(Saved entries)
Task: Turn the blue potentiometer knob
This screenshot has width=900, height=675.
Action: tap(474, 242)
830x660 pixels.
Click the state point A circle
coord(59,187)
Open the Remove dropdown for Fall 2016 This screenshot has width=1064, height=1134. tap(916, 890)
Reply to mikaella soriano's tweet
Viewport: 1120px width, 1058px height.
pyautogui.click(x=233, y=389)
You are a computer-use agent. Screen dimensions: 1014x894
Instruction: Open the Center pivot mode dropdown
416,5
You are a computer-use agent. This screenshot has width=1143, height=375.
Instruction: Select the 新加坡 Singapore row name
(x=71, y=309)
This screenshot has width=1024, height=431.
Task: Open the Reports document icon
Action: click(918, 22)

» What you have to do: Word for word, copy out the data.

» Answer to the problem:
Task: Turn the blue potentiometer knob
This screenshot has width=900, height=675.
Action: tap(474, 242)
830x660 pixels.
Click the state point A circle
coord(59,187)
Open the Remove dropdown for Fall 2016 This screenshot has width=1064, height=1134. tap(916, 890)
Reply to mikaella soriano's tweet
Viewport: 1120px width, 1058px height.
pyautogui.click(x=233, y=389)
You are a computer-use agent. Screen dimensions: 1014x894
Instruction: Open the Center pivot mode dropdown
416,5
You are a computer-use agent. This screenshot has width=1143, height=375.
Instruction: Select the 新加坡 Singapore row name
(x=71, y=309)
This screenshot has width=1024, height=431.
Task: Open the Reports document icon
Action: click(918, 22)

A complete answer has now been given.